В полицайской чавкали, как в свинарнике. Несколько полицаев сидели за столом, чуть не по локоть запуская руки в «параши». Каморные Крысы, скрываясь, как в норе, на нижних нарах, ели из одного котелка. Ели, угощая друг друга, но каждый ревниво следил, чтобы земляк не захватил лишний раз ложкой. И если словоохотливый Лукьян Никифорович вступал с кем-либо в разговор, он как бы нечаянно прикрывал на это время котелок рукой, а потом спохватывался:

— Да что же это я?.. Давай, Тарас Остапович, не стесняйся. Конечно…

Не ел только Яшка Глист. Высокий и тонкий, он, весь возбужденно дергаясь, сновал взад-вперед по комнате. Его потрясла принесенная кем-то с работы весть о том, что немцы окружены под Сталинградом.

— Не допускаю мысли! — убеждал себя Яшка. — Не поверю! Ни в жизнь! Хотя красные могут окружить немецкие войска, но потом сами же и поплатятся. С шестнадцатой армией не так, что ли, было? И всегда так будет. Если бы эта война была пятьсот или четыреста лет назад — тогда другое дело. Тогда все решало дикарство. Его у русских больше, чем достаточно. А теперь исход войны зависит от культуры нации. Немцев нельзя победить: они самые культурные, самые сплоченные, у них самая высокая техника.

— Да, конечно!.. — запищал из темного закутка нар Лукьян Никифорович. — Вполне разделяю ваше мнение. Ведь эту мысль высказывал еще великий Гете…

У Яшки передергивались тонкие губы и впалые землистого цвета щеки. Яшке очень хотелось курить, его подвижные пальцы уже несколько раз прикасались к карману, в котором были спрятаны сигареты, но боязнь, что вдруг кто-нибудь попросит «сорок» или «двадцать», всякий раз останавливала его. Ведь такому, как Егор, не откажешь…

— Вот я и говорю… — согласился Яшка, довольный тем, что нашел поддержку своим высказываниям. — Национал-социализм — истинное призвание каждого немца. Мы, русские…

— Заткнись, Глист! — злобно рявкнул вдруг Егор так, что Яшка вздрогнул. — Надоела трепотня. В яму бы тебя… И этих Крыс заодно… Мозги промыть. Тогда бы поняли. Политика… Вот она где, политика! — Егор громко стукнул ложкой по боку наполовину опустошенной «параши». — Самая злая и верная собака уйдет за куском хлеба. И на хозяина не оглянется. И каждый из нас так. Вот Федор жалостливые слова мне говорил: «Пожалей ребят, тяжело им». Это утром было, а только сейчас он этих ребят шлангом порол. Порол потому, как баланду жрать хочет.

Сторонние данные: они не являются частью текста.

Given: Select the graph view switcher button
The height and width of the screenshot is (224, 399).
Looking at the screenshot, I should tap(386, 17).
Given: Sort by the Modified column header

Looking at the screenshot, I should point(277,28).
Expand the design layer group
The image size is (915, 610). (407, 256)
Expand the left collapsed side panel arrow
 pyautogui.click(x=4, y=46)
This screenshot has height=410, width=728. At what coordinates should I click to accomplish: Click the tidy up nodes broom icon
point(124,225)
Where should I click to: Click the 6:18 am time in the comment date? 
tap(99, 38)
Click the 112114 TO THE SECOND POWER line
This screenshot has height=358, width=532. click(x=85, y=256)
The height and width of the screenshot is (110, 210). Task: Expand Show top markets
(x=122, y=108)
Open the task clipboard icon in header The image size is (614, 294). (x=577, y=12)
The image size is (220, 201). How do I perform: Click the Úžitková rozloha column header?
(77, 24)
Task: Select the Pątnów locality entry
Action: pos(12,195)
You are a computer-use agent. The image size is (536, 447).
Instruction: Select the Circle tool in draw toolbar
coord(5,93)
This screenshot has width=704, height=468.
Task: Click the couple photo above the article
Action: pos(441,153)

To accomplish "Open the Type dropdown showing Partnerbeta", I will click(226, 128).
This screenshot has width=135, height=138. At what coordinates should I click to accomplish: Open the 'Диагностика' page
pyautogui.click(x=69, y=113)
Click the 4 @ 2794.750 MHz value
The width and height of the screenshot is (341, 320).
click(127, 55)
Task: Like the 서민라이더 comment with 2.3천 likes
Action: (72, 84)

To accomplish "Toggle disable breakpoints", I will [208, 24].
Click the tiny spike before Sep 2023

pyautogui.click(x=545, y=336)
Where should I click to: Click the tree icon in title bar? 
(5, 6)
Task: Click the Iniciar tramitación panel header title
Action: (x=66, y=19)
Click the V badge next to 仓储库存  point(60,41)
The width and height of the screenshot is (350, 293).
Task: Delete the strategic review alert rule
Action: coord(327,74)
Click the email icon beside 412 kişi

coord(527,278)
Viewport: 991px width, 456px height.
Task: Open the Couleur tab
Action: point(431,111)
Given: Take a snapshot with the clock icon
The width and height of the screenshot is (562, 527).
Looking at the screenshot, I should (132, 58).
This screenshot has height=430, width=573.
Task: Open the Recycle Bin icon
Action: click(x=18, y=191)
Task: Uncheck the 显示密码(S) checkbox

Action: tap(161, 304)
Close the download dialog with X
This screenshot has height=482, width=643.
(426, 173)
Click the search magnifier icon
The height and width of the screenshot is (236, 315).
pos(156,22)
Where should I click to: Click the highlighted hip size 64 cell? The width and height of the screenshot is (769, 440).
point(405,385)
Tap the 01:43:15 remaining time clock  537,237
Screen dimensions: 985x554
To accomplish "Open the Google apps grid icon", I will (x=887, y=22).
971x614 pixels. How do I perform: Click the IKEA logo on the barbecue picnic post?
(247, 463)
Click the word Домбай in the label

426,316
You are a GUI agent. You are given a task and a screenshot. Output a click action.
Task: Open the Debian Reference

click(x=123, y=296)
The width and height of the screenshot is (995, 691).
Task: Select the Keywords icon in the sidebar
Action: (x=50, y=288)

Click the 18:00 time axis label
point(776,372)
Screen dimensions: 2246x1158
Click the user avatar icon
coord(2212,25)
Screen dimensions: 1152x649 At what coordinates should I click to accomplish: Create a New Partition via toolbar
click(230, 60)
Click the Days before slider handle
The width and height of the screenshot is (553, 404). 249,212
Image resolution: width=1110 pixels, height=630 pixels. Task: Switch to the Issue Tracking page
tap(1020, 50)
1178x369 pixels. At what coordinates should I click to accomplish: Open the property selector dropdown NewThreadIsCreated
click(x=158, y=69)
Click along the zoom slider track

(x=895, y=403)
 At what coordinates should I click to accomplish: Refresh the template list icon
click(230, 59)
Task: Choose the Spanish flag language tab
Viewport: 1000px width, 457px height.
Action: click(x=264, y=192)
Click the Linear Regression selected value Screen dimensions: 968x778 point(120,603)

— Ты прав, Егор, — пробормотал Федор. Он начал расстегивать мокрую тяжелую шинель, а пальцы дрожали, не слушались.

Торжествующе проворчав что-то, Егор склоняется опять над «парашей». Его желудок уже давно набит до отказа, но Егор ест. Ест, сопя и пыхтя от усилий. Лицо полицая блестит, цветом оно не отличается от кусков брюквы, которые он упорно толкает в себя.

Федор, стянув шинель, пристраивается около печки. Невидимые струи тепла проникают в рукава, потом все дальше и дальше, охватывают все тело. Приятно. И есть, кажется, не так уже хочется. Только в душе все кипит и клокочет. Федор чувствует на себе взгляды полицаев.

Торжествуют. Еще бы! Теперь он такой, как вся эта волчья свора. Купили…

Егор, тяжело ступая, идет с «парашей» к двери, рывком распахивает ее. Прямоугольник света падает в коридор на испуганно просящие лица.

— Какого черта торчите?

— Супчику бы…

— Ишь, чего захотели. А курево?

Вперед выдвигается Дунька. Не переступая порога, он заглядывает в «парашу», взглядом спрашивает цену.

— Две сигареты.

— Бог с тобой, Егорушка… Водичка голимая…

Егор свирепеет.

— Ты что, падло, рядиться вздумал? Двину вот!.. Кто две сигареты! — не спрашивает, а скорее требует полицай.

Пленные молча расступаются. Черт его знает, в самом деле двинет.

— Не даете? Так нечего под дверями торчать! — Егор рывком захлопывает дверь, но тут же открывает ее. — А какая сигарета, Дунька?

— Французская, восьмой номер.

— Гони! Пользуйся моей добротой. Знаю ведь, сам нажрешься да за сигарету продашь.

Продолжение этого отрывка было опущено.